There's a surprising amount of humor in YAE's performance, as they crack each other up with their own jokes, or Dennis vocalizes through his trumpet. A couple of times, Aakash Mittal looked like he was being fed to the lions before soloing in front of this crew, but he extemporized intriguing variations on the tunes' thematic materials, then dug deep and blew from the bottom of his feet like it was 1966 or something. The mutated funk groove of "Namesake" (dedicated to Dennis' dad) was a particular highlight, and they closed with a blazing rendition of "Wind Streaks in Syrtis Major," their new 7-inch on local indie Treefallsounds.
The Texas Theater was a great venue for Clay's show, with vast expanses of white wall that he filled with his large canvases, which evoke '50s pulp magazines as much as they do comic books, replete with lots of visual gore and sleaze, oozing colors and Clay's distinctive redneck-from-outer-space imagery. It seems like his bride Lanette has really helped him to kickstart his art career, and it's muy impressive how productive he is these days.
Clay's also kicking the traps with Saddle Tramp, a Dallas-based C&W outfit -- a far cry from the improv flights of Ghostcar, the indie rock of the Boom Boom Box, or the soul-Rawk of The Black Dotz, until one remembers that he also used to drum with Hank Hankshaw. They're playing in Fort Worth today at the Rahr Brewery from 1 to 3pm, when I unfortunately will be shilling potions 'n' lotions for the man.
Junior Brown looks something like Homer Simpson would if he was a honky-tonk muso, and when he lights into his self-designed "guit-steel," he evokes the spirit of every crazy country picker that ever touched a Telecaster, doing a sleight-of-hand act to switch between the straight guitar and steel necks. He uses a very unorthodox right hand technique (flatpick and two metal fingerpicks -- whenever he dropped one, his rhythm guitarist wife Tanya Rae would hand him one of hers) and plays a lot of runs that work of off hammering on open strings, while singing in a vocal range that you feel through the bottom of your feet before you hear. You'll come for the honky-tonk, but you'll stay for the blues and surf-rock.

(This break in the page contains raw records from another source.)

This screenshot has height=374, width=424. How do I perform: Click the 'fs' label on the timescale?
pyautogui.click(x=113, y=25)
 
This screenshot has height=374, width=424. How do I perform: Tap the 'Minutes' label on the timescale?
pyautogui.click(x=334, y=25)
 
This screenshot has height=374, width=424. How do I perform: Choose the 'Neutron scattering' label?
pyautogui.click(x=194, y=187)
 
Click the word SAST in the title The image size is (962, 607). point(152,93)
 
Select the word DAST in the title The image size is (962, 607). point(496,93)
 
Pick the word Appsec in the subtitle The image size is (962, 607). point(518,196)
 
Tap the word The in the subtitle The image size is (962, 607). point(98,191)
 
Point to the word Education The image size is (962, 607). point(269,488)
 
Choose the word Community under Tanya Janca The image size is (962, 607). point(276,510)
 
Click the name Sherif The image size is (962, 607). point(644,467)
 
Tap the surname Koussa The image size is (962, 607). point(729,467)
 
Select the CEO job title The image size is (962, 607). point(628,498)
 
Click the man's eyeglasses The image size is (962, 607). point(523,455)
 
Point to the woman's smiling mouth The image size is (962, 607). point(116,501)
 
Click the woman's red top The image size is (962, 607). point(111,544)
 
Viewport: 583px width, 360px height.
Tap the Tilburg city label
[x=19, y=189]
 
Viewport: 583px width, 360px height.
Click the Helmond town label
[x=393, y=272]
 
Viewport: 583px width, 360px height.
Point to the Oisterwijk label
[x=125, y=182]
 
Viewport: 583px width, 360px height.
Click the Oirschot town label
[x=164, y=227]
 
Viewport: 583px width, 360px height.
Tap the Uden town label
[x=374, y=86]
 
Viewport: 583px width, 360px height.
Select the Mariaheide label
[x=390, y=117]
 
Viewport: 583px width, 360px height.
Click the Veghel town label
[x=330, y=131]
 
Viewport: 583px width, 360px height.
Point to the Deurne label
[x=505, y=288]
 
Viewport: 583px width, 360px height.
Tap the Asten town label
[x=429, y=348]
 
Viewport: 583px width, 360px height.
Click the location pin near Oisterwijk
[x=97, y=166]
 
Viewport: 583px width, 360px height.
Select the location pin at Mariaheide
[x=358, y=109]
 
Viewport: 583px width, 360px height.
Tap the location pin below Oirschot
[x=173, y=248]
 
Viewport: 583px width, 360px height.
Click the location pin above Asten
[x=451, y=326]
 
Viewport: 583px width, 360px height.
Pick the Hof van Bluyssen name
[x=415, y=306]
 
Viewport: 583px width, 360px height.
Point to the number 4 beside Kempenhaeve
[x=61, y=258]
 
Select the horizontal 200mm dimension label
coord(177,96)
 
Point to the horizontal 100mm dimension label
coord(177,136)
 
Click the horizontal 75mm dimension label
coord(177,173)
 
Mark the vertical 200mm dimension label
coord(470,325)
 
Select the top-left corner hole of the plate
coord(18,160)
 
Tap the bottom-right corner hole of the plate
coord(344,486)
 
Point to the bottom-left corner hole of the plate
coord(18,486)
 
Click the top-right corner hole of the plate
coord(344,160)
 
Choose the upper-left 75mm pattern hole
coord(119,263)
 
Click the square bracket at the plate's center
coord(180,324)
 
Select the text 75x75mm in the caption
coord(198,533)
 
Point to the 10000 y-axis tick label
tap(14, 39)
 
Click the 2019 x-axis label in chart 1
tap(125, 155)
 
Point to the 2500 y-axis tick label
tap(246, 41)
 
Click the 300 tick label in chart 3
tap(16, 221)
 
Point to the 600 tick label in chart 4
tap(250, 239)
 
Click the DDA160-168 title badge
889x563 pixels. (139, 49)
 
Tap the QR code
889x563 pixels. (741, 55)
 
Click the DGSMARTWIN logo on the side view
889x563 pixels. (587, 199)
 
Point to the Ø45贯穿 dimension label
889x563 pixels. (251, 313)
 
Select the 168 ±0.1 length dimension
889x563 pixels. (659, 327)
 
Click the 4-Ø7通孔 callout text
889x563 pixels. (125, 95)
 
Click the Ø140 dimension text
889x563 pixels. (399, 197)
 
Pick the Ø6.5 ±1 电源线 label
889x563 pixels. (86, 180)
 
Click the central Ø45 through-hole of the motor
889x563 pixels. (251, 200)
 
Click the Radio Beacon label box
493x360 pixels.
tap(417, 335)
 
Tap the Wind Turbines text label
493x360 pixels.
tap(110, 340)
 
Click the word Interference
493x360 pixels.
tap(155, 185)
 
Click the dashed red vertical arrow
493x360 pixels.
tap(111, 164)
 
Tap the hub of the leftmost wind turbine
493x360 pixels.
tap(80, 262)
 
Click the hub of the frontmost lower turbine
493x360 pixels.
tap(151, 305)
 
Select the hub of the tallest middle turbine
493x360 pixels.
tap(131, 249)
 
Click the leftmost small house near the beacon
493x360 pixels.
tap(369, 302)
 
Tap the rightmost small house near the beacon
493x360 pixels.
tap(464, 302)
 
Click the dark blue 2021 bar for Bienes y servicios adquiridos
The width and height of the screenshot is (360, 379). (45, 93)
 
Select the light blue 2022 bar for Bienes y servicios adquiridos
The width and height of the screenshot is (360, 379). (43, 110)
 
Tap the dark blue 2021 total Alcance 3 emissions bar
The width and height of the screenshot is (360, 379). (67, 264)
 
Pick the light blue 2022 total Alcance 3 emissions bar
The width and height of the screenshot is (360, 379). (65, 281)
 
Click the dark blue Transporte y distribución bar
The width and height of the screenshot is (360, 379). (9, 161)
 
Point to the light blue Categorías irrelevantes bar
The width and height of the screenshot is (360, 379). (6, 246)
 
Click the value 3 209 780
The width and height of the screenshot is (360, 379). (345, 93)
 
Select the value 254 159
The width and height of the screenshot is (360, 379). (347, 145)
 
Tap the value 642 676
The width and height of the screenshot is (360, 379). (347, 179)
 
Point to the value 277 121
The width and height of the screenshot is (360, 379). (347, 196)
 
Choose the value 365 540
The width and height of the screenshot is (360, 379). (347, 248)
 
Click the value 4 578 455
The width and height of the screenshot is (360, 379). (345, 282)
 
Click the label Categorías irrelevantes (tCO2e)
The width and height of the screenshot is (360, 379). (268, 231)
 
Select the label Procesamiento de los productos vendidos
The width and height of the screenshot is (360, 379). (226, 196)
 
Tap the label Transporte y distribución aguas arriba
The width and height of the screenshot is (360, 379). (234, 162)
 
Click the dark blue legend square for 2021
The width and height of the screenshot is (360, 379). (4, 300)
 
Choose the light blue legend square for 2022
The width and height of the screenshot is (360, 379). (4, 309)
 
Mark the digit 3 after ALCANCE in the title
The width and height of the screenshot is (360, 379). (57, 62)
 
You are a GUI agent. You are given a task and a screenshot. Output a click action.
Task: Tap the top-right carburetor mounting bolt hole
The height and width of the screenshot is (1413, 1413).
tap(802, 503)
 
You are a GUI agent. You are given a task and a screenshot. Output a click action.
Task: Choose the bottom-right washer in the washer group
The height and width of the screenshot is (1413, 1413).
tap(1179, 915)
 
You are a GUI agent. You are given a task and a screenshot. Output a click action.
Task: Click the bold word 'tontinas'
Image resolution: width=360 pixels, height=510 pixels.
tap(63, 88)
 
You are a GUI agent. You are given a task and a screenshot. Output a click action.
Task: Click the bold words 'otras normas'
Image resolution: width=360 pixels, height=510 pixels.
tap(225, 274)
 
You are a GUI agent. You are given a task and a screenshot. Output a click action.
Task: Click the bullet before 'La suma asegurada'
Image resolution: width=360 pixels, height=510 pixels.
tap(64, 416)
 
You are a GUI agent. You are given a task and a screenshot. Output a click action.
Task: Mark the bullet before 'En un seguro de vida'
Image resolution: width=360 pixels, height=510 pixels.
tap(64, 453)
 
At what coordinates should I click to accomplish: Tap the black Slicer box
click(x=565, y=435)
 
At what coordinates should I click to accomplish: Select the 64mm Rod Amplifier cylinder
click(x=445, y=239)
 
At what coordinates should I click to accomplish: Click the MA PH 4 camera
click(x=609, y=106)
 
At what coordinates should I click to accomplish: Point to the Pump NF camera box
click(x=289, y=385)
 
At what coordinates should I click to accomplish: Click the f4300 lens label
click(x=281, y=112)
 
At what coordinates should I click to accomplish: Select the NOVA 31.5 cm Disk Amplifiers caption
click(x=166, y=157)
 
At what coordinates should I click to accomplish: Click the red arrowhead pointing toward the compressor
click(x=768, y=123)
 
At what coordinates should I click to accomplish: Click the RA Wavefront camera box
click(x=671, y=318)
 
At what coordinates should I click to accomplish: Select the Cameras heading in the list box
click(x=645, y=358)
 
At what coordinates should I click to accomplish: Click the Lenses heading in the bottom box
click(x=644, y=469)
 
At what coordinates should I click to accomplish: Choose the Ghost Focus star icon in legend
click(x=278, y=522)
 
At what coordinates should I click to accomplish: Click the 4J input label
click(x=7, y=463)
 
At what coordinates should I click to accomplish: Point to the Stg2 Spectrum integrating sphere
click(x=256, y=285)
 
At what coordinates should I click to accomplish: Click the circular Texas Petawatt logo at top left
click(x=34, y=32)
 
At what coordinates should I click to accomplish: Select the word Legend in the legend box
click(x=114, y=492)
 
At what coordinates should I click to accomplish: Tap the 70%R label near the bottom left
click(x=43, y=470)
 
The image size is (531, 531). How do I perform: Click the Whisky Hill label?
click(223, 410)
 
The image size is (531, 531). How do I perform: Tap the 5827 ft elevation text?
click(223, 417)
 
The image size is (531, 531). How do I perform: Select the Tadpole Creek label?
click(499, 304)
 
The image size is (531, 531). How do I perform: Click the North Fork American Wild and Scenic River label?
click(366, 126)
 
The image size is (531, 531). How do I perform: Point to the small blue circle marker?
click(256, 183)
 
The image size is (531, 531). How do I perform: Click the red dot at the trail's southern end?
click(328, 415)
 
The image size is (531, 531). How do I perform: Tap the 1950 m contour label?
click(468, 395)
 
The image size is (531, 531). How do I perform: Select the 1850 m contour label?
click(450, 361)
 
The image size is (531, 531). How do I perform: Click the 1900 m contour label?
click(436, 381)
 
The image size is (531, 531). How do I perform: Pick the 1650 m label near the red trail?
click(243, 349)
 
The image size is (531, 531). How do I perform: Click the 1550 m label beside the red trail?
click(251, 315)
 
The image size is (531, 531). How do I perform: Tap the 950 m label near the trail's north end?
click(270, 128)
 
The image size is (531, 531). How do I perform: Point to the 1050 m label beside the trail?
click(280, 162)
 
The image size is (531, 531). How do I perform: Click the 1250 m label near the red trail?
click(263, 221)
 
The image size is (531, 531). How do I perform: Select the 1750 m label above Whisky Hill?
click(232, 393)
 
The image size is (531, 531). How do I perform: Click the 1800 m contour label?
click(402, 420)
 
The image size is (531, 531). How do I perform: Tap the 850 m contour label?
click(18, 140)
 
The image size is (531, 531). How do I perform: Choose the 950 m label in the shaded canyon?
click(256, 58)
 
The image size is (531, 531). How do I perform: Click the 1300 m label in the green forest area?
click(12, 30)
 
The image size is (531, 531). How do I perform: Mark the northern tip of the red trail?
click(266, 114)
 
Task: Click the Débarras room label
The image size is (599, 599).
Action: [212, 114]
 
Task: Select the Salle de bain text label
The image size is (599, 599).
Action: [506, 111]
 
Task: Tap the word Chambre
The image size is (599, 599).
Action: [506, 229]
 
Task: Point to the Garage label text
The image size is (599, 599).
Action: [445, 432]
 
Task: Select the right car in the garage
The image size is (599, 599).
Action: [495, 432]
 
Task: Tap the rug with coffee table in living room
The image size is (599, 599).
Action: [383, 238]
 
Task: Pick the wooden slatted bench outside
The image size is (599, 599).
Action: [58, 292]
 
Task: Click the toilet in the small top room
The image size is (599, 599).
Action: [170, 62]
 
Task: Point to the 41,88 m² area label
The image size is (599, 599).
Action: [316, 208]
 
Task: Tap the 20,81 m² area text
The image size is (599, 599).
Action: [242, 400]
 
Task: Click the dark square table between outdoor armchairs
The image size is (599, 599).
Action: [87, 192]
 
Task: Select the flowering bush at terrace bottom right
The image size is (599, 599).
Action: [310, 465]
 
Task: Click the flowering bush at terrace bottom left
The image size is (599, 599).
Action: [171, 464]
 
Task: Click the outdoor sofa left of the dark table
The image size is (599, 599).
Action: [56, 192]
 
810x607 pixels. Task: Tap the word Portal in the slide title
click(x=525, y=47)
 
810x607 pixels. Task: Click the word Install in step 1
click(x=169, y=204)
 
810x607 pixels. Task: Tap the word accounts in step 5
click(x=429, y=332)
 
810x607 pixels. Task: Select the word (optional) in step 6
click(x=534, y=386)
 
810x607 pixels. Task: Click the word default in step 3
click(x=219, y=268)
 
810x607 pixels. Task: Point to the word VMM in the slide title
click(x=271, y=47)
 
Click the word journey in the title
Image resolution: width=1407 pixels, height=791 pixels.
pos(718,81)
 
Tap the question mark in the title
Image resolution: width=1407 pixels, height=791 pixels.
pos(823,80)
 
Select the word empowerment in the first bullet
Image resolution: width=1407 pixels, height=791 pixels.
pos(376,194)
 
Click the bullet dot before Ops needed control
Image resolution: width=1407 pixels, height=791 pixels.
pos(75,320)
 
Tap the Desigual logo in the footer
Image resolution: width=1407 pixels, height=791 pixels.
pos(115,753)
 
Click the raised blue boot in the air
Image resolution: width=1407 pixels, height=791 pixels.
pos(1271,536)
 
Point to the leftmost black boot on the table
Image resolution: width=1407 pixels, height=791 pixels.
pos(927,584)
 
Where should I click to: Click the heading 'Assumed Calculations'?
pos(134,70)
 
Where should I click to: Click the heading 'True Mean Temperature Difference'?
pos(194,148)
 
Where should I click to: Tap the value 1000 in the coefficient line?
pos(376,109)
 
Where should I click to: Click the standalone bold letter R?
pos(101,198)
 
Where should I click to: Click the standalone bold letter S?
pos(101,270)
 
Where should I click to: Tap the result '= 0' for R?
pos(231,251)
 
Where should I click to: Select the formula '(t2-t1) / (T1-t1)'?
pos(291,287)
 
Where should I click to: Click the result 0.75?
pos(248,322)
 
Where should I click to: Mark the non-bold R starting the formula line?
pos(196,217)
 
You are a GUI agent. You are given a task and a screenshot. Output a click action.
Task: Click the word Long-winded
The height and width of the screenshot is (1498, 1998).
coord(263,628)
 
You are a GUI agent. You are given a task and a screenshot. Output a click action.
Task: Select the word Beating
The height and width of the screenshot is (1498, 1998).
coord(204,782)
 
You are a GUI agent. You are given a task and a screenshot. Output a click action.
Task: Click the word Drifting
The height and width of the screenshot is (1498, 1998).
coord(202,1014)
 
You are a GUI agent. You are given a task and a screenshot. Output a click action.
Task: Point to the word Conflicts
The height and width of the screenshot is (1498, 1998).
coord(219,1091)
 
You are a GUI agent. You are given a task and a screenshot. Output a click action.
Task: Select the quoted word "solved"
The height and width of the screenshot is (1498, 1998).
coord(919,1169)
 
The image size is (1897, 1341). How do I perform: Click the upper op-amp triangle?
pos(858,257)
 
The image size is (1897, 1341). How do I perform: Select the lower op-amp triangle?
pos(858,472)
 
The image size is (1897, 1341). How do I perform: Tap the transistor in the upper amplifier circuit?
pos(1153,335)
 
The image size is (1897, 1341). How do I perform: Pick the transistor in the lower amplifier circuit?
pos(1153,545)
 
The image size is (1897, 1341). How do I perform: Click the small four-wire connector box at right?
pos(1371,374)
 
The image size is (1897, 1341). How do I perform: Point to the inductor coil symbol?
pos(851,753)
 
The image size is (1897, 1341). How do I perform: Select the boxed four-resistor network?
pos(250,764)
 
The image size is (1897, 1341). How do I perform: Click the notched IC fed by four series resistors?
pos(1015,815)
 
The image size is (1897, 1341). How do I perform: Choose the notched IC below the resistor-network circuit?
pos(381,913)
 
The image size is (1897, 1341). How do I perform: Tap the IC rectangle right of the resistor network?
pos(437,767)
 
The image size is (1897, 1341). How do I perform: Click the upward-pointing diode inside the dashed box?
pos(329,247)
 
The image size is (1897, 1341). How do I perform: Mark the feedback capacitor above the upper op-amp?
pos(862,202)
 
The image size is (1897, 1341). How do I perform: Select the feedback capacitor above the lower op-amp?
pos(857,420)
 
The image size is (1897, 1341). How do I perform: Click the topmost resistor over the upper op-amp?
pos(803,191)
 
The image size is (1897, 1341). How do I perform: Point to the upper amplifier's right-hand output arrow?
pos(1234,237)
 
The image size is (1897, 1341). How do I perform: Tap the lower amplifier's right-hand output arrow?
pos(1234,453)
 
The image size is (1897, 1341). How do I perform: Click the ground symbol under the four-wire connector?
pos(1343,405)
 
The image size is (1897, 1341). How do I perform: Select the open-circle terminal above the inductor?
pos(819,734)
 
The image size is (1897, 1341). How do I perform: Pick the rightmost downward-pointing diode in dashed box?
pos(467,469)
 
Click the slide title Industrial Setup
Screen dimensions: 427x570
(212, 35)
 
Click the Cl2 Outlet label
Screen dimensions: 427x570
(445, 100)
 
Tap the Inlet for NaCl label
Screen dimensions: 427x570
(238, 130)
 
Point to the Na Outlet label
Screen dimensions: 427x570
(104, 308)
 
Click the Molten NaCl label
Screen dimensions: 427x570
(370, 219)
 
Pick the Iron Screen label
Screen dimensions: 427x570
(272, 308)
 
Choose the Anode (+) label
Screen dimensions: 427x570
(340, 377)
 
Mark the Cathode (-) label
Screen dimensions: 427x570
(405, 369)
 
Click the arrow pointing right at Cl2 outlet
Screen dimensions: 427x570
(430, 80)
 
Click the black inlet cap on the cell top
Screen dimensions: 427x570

He's a witty songwriter, too (although he avers that "just because I write 'em doesn't mean I can remember 'em"), and put us in stitches with his hits "My Wife Thinks You're Dead" and "Gotta Get Up Every Morning (Just To Say Goodnight To You)," as well as the brand-new "The Apathy Waltz" (a rumination on our modern technological malaise, which Junior played on Tanya Rae's acoustic) and one with the refrain "Hang up the phone and drive." My sweetie got one of Tanya Rae's picks as a souvenir, which she's keeping in the heart-shaped box that she bought at Ooh La La, a recently-opened gift wrap and novelty store that just opened across the street from the Kessler. It was a sold-out house -- typical for the Kess these days. We'll be back there on July 7th, when Ronald Shannon Jackson takes the stage, if not sooner. And that live album of Junior's should be a corker.
All in all, a nicely serendipitous evening. We may not get out of the house much, but when we do, we don't fool around. And we always have a good time in Oak Cliff. Nice to have such good friends there.